Rachel McAdams es una gran bola de emociones que pasa de un estado a otro sin escalas, en automático, capaz de quebrarse o soltar una carcajada en cualquier momento; Diane Keaton repite una vez más a la vieja canchera y cínica que ya le sale de taquito; Harrison Ford sobreactúa sin llegar a creerse su papel ni por una milésima de segundo, y de a ratos hasta parece que estuviera tratando de imitar pobremente el gesto hosco y la voz aguardentosa de Clint Eastwood. Pero no es solamente la desidia absoluta de los actores. También está la música: una banda de sonido juvenil con aires adolescentes se escucha de fondo o, peor, suena a todo volumen mientras se pasan las imágenes más grasas posibles (las partes en cámara lenta del final, con corridas por la calle y palomas que se vuelan, son de no creer). La idea que se tiene del tema que se trata también es nefasta: trabajadores de medios de comunicación masivos y populares, los personajes de Un despertar glorioso se debaten entre los polos del magazine matutino y del periodismo “serio”, así, sin matices ni gradaciones. Y el único diálogo posible entre ambos es una noticia de contenido político que además tiene algo de impacto amarillista, como el arresto sorpresa a un gobernador que consigue Mike Pomeroy, el periodista multipremiado, comprometido y de trayectoria. Pomeroy no hace otra cosa que ridiculizar públicamente a un político al que la policía va a buscar en ese preciso momento (Policías en acción y Facundo Pastor, un poroto al lado de eso) pero, por algún motivo, la película vende el hecho como un hito del periodismo, un cruce entre compromiso y “gran televisión”, como le dice la productora Becky Fuller a Pomeroy. Obvio, no se podía de esperar otra cosa de una tarada como Becky que concibe el mundo del periodismo como una disputa a saldar entre el formato magazine y las noticias “serias” o, como lo dice ella, entre las rosquillas dulces y la avena amarga.
Lo bueno (o no, depende de cómo se lo vea) es que la película se divierte a cuatro manos haciéndole la vida imposible a Becky hasta los límites de la crueldad: le enloquece el teléfono en medio de una cita (y Becky no consigue muchas), la deja sin trabajo justo cuando parecía que la iban a subir de puesto, y hasta le corta un polvo largamente ansiado con un imprevisto laboral. El guión tampoco es muy generoso (ni lúcido) a la hora de darle una personalidad a Becky: adicta incurable al trabajo con un padre fallecido y una madre que la humilla en la única escena que comparten, la productora es un personaje de manual de psicología de bolsillo. En Daybreak, el nuevo noticiero para el que trabaja, va a tratar de formar una familia feliz (carteles de neón: la que no tiene en la vida real) con la presentadora Collen (neón de nuevo: que tiene la edad de su madre y que tampoco confía en ella) y el veterano Pomeroy (lluvia de neones: ¡que podría ser su padre!). Claro, la nena Becky está más interesada en la construcción de esa falsa familia laboral (y por eso mismo, para ella, perfecta, ideal) que en la relación concreta (y adulta) que tiene con Adam, un productor que le aguanta todos los rayes. El director Roger Michell deja ver tal falta de sutileza y respeto hacia el público que hasta se atreve a a mostrar a Pomeroy diciéndole en la cara a Becky que la productora sería víctima de un complejo paternal, trauma que explicaría sus fuentes inagotables de energía.
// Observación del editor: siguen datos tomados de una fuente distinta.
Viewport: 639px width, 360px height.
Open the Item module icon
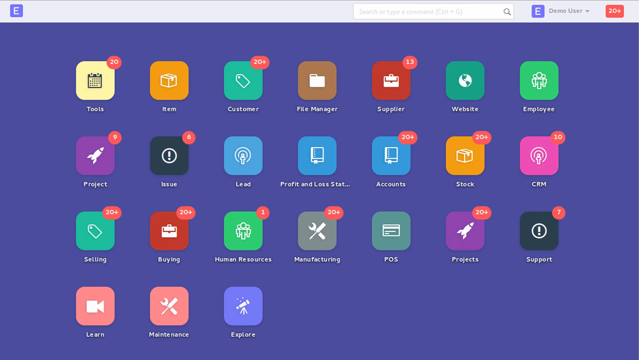click(x=169, y=80)
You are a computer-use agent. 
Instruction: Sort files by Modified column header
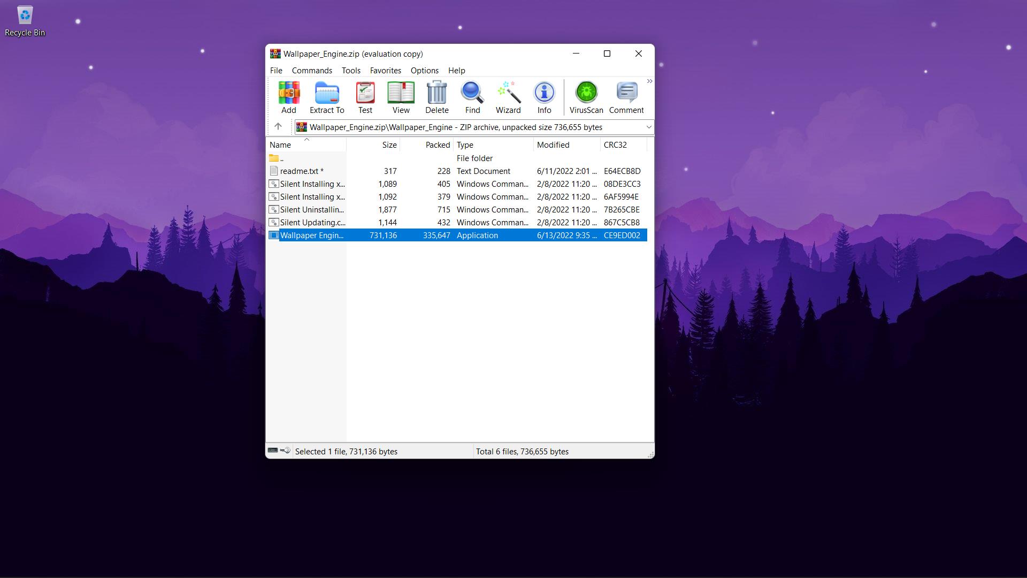(553, 145)
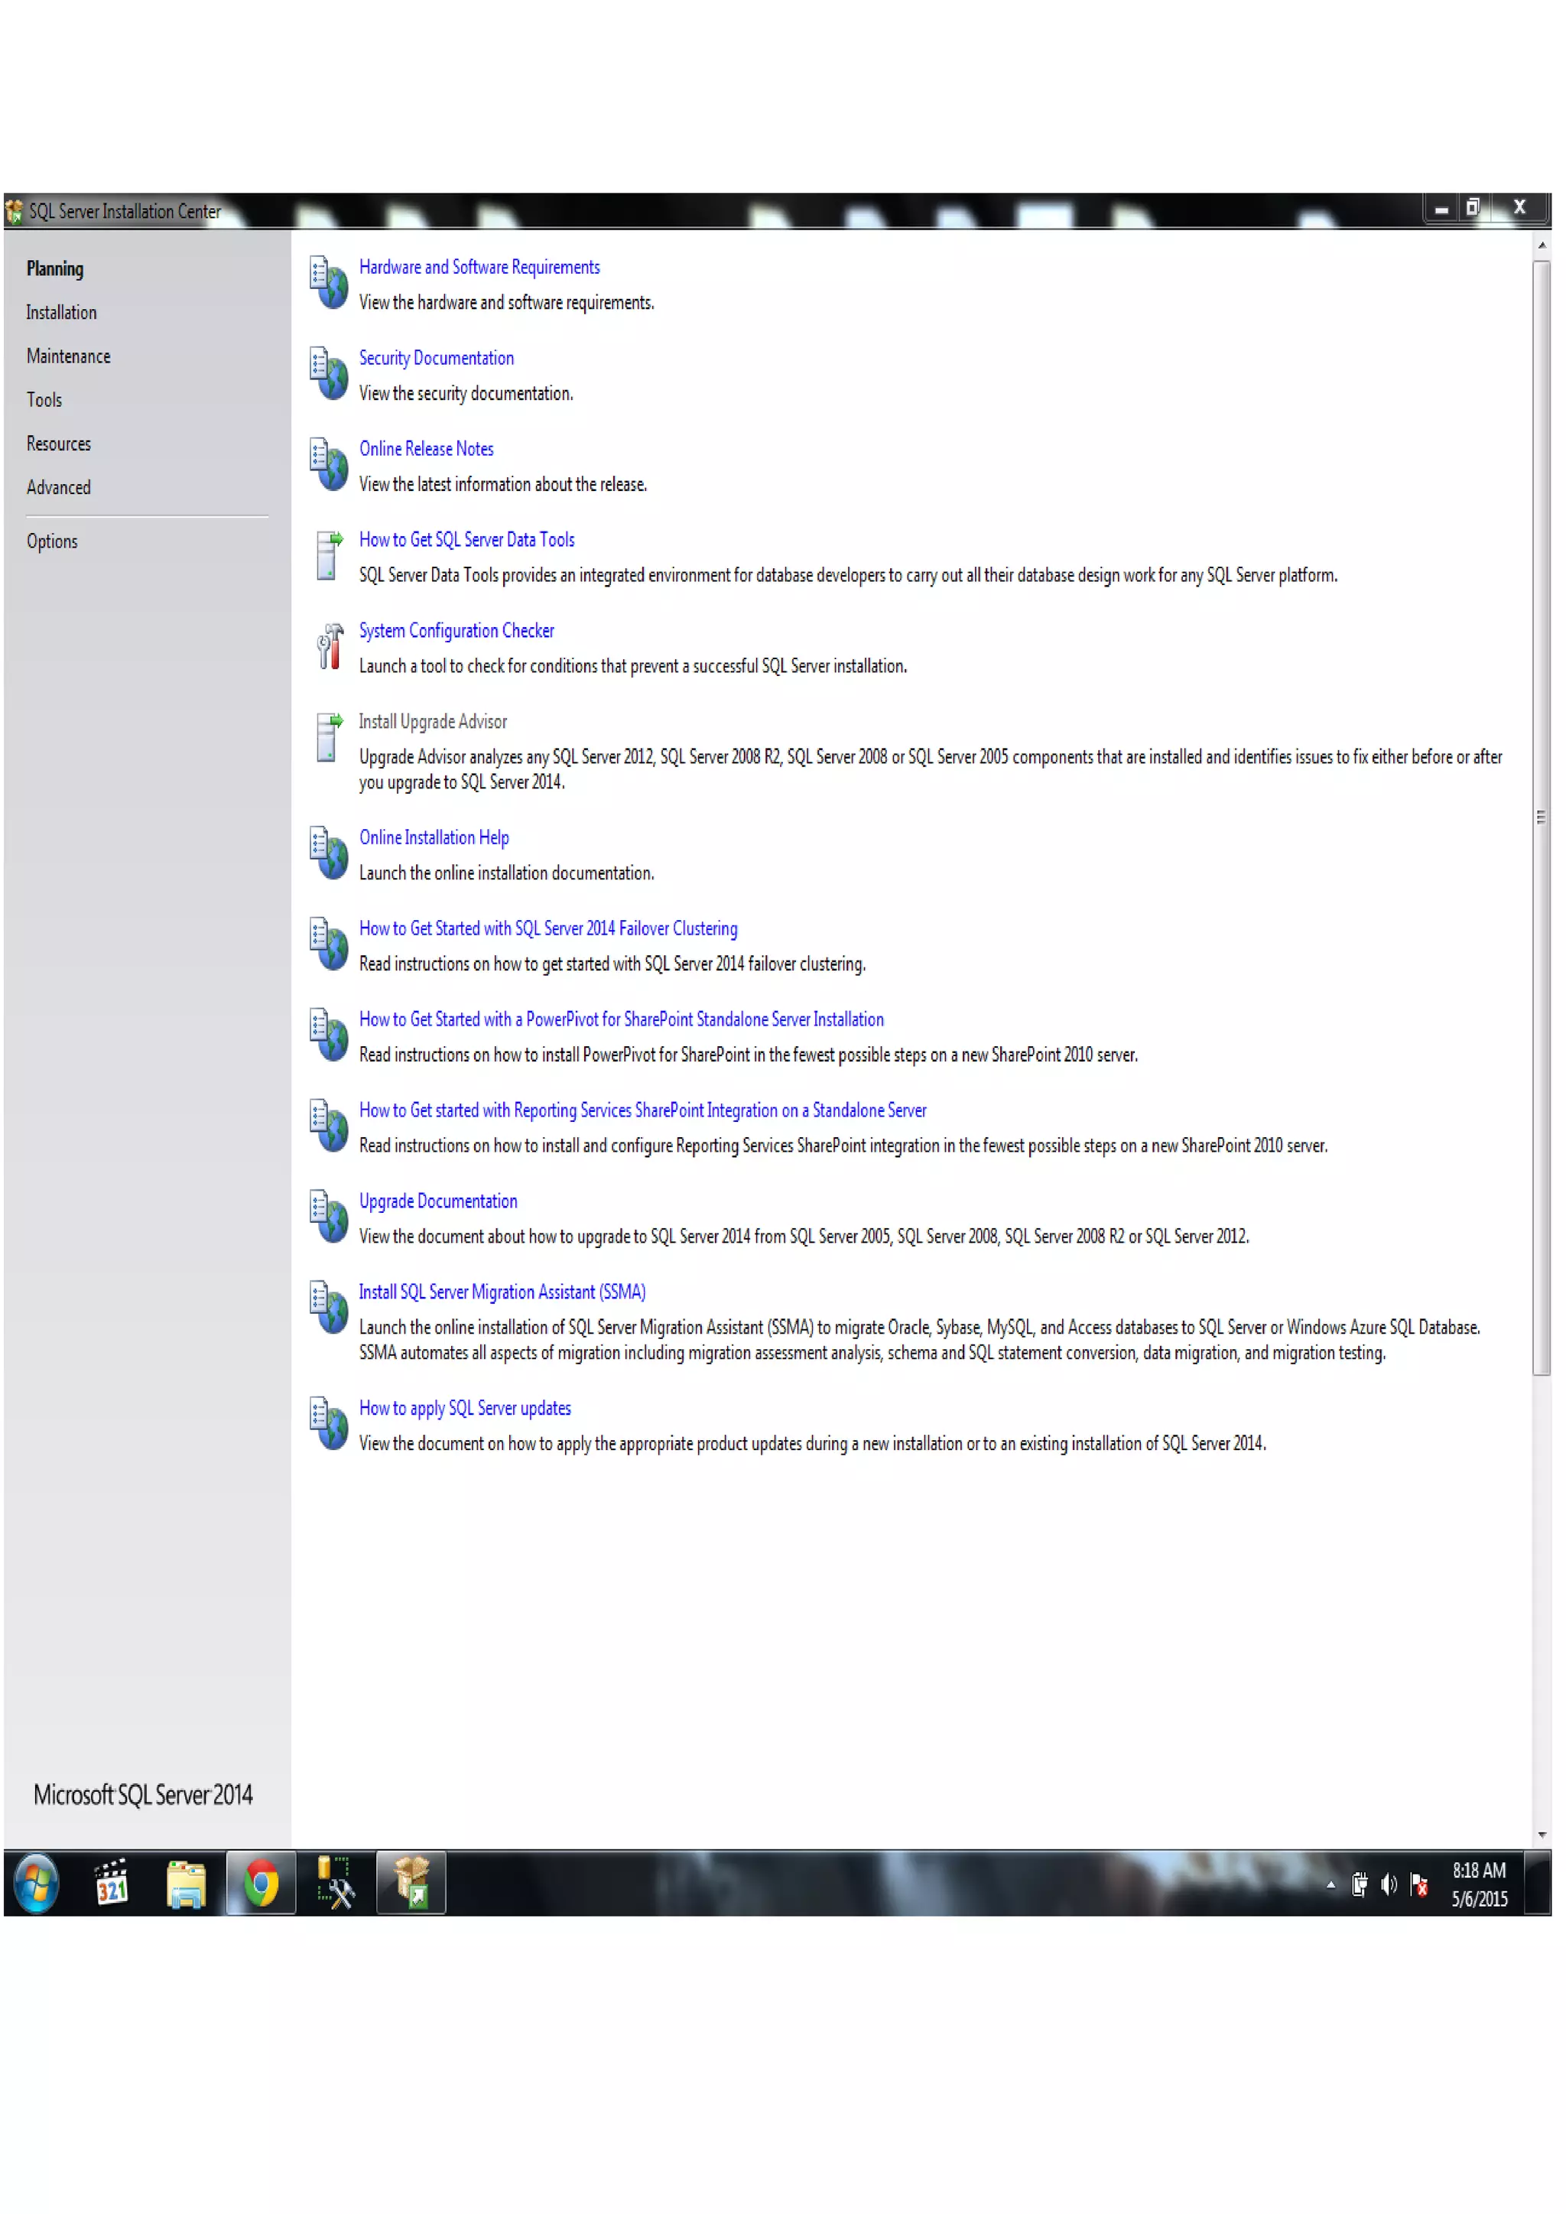Click the icon next to SQL Server Data Tools
Screen dimensions: 1566x2214
pos(329,555)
Cada tanto, aunque durante mucho tiempo desaparecen inexplicablemente de la película, las actuaciones de Jeff Goldblum y Patrick Wilson, contenidas y con buenos diálogos, hacen las veces de soporte silencioso que apuntala la endeble estructura general de Un despertar glorioso. Goldblum y Wilson están lejos de la caricatura incluso dentro de roles estereotipados, y sus apariciones balancean un poco el tono grosero y tonto del resto de los actores. Los dos hablan de cosas concretas, y sus fugaces comentarios sobre los medios, las noticias y el rating son más acertados y creíbles que todos los discursitos imbéciles de Harrison Ford y Rachel McAdams juntos.